Saturday, July 14, 2012

Keir Hardie 120th Anniversary: Scottish Parliament & Newham Council

The motion below was tabled in the Scottish Parliament last week. Hat tip Dave Watson. Below that is the statement that Newham Mayor Robin Wales gave to the Full Council meeting on 2 July

"Keir Hardie Anniversary

Neil Findlay (Scottish Labour): That the Parliament notes that 4 July 2012 was the 120th anniversary of the election in which Keir Hardie became the Member of Parliament for West Ham South; remembers how Keir Hardie represented miners across Scotland as a trade union official and went on to represent constituents in West Ham South in England and Merthyr Tydfil in Wales as an MP; understands that Hardie used his time in Parliament to fight for a number of issues and greater rights for the working classes; notes that Hardie was a strong proponent for votes for women, which was achieved 13 years after his death; recognises his support for home rule for Scotland and considers that it was delivered by a Labour government, a government of the party that he founded; commends the Keir Hardie Society for its work in promoting the life and work of Keir Hardie, and looks forward to the 2020 celebrations marking the 120th anniversary of Keir Hardie’s election as MP for Merthyr Tydfil".
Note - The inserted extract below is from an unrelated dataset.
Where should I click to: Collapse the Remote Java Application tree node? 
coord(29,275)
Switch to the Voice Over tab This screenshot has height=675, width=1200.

Newham Council (formerly East and West Ham Borough) - Keir Hardie

"The Mayor informed that 2012 marks 120 years since Keir Hardie was elected to Parliament in the (then) West Ham South seat. Born in 1856, Keir Hardie was the first Independent Labour Member of Parliament and a pioneer and founder for what would later become the Labour Party.

Keir Hardie was the first truly working class representative in Parliament. He drew on his own experiences and hardships that he faced growing up in Scotland, where he first started work at the age of 7 in Shipbuilding in Glasgow, before at the age of 10 becoming a miner. He went on to become a trade union activist and leader. As secretary of the Ayrshire Miners Union, he lead some of the first organised campaigns for decent wages and living standards. His contribution as one of the first leaders of the Labour Party cannot be underestimated, in particular in helping to establish it's founding principles and becoming the party which fought for the rights of the working class.

Hardie won the West Ham South seat in 1892, winning by over 5,000 votes. He stood for free schooling, pensions, women's rights and the abolition of the House of Lords… Proof that sometimes over a century isn’t a long time in politics!

The Mayor stated that Newham Council would honour this great man this year with an exhibition at the Old Town Hall, Stratford, and that more details would be publicised in due course".

Picture on right is of the bust of Keir Hardie inside Stratford Town Hall taken during the 4 July West Ham Labour Party and Newham TULO commemoration tour.